======== Source passage

Bay Area water supply targeted by cybercriminals

Oldsmar water treatment attack

Cybercriminals have targeted the Bay Area water supply.

Similar to the Oldsmar water treatment attack in Florida, the threat actor used legitimate credentials to break into remote access tool TeamViewer. After logging in, they deleted programs that the plant used to treat drinking water.

NBC News first reported Thursday that the unidentified criminal used a former plant employee’s username and password to gain entry to the unidentified Bay Area water treatment facility on Jan. 15. Michael Sena, executive director of the Northern California Regional Intelligence Center, confirmed NBC’s report about the security breach, but declined to say where it occurred or who carried it out.

================

== Task instructions ==
1) From the Bay Area water article, copy the passage that begins at the words "Bay Area water supply targeted" and stops after the words "carried it out.".
2) Rewrite the paragraph of the Bay Area water article that begins "NBC News first reported Thursday" as a short list that keeps its main facts.

======== Recorded information

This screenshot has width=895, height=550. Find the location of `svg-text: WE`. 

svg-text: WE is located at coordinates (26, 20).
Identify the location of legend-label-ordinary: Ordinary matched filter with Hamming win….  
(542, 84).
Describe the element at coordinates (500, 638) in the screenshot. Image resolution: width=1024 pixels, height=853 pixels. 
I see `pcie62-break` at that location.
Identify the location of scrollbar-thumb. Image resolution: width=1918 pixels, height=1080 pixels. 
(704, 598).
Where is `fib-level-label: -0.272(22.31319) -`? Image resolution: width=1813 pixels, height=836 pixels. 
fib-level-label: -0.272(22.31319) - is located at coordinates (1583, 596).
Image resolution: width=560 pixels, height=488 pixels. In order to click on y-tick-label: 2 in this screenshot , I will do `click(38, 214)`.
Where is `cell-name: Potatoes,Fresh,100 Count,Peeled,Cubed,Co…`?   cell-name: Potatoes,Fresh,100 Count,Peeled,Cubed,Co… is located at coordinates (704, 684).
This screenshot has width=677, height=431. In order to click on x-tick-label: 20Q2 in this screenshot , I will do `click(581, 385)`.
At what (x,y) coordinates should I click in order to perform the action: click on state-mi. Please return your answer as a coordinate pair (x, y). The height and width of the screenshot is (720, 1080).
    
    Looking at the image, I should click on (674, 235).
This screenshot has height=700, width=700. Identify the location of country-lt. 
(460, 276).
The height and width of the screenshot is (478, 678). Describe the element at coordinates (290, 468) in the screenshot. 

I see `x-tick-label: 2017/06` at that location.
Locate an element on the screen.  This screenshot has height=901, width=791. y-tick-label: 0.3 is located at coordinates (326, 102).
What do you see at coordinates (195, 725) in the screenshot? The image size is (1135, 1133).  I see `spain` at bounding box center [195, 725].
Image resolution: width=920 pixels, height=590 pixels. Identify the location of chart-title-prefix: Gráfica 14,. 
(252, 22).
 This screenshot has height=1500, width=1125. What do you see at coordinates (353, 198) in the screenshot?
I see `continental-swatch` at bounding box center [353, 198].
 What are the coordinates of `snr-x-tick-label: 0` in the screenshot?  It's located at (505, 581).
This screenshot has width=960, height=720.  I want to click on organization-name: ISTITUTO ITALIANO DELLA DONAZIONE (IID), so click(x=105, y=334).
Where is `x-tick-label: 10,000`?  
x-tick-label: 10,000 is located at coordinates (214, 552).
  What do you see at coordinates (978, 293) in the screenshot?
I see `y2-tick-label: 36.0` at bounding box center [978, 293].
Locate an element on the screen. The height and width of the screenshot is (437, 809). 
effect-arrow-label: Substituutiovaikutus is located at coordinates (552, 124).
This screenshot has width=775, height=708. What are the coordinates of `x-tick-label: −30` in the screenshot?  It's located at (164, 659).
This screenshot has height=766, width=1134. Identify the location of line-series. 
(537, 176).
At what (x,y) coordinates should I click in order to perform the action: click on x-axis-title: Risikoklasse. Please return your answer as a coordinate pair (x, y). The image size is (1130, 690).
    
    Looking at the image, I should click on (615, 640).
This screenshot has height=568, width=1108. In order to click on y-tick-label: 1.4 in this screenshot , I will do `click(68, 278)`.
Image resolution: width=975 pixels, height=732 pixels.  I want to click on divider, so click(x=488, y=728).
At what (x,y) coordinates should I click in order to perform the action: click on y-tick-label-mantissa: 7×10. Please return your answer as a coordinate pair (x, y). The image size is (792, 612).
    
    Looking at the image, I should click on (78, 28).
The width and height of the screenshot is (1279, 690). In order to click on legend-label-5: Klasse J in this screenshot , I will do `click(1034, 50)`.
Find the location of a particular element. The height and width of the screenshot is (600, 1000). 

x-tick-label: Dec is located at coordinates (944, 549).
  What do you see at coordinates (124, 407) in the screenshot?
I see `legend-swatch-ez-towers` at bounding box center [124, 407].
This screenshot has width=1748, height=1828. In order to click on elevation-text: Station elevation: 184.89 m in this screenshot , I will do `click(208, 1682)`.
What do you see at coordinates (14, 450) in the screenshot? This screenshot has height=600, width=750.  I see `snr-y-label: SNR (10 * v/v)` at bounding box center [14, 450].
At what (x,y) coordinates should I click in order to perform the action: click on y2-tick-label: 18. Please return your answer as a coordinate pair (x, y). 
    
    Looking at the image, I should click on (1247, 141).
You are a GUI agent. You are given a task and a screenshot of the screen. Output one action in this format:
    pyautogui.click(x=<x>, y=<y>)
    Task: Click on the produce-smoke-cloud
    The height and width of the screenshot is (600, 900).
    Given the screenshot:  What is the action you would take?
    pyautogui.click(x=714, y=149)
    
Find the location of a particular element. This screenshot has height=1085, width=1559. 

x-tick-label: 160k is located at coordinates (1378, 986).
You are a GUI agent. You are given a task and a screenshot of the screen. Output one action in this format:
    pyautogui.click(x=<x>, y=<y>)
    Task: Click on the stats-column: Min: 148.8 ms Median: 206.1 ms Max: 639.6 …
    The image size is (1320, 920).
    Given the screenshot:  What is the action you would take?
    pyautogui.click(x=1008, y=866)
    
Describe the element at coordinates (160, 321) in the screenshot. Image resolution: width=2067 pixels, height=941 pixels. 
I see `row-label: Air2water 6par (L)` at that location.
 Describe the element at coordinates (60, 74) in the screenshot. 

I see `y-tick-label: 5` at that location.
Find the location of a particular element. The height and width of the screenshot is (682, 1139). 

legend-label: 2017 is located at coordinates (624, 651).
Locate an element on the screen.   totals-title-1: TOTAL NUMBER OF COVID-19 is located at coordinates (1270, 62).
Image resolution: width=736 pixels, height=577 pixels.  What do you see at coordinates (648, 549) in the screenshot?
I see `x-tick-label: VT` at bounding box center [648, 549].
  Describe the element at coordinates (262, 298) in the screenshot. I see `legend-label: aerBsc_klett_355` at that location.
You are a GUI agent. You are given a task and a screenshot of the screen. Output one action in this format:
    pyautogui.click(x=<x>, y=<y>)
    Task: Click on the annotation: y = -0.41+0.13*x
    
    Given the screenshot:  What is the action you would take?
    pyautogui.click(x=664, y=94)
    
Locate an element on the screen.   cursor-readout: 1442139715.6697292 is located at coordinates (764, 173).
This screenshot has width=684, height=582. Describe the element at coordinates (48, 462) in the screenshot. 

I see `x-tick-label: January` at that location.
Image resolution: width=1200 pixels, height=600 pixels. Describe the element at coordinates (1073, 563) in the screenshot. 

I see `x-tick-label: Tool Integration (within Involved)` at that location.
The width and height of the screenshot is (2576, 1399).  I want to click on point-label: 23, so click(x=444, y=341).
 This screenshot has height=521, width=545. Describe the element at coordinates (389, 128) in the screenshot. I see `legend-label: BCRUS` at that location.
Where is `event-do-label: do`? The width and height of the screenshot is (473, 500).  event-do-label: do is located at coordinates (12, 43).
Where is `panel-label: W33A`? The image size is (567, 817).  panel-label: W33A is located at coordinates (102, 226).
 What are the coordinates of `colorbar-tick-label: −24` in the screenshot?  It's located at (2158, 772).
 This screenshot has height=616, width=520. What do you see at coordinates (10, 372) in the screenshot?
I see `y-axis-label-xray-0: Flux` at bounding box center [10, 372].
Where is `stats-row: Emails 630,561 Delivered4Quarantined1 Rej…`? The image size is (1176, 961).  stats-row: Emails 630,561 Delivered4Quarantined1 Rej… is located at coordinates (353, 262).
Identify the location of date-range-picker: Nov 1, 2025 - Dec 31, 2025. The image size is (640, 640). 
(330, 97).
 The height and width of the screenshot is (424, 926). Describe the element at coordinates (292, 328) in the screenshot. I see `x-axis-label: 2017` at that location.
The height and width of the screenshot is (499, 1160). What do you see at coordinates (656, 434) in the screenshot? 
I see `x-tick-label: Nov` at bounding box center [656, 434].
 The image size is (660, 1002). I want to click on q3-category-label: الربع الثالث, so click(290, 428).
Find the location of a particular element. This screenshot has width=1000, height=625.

================

== Activity answers ==
1)
Bay Area water supply targeted by cybercriminals

Oldsmar water treatment attack

Cybercriminals have targeted the Bay Area water supply.

Similar to the Oldsmar water treatment attack in Florida, the threat actor used legitimate credentials to break into remote access tool TeamViewer. After logging in, they deleted programs that the plant used to treat drinking water.

NBC News first reported Thursday that the unidentified criminal used a former plant employee’s username and password to gain entry to the unidentified Bay Area water treatment facility on Jan. 15. Michael Sena, executive director of the Northern California Regional Intelligence Center, confirmed NBC’s report about the security breach, but declined to say where it occurred or who carried it out.

2)
- NBC News first reported the breach on Thursday.
- An unidentified criminal used a former plant employee's username and password.
- With them, the criminal got into an unidentified Bay Area water treatment facility on Jan. 15.
- Michael Sena, executive director of the Northern California Regional Intelligence Center, confirmed the report.
- He declined to say where the breach occurred or who carried it out.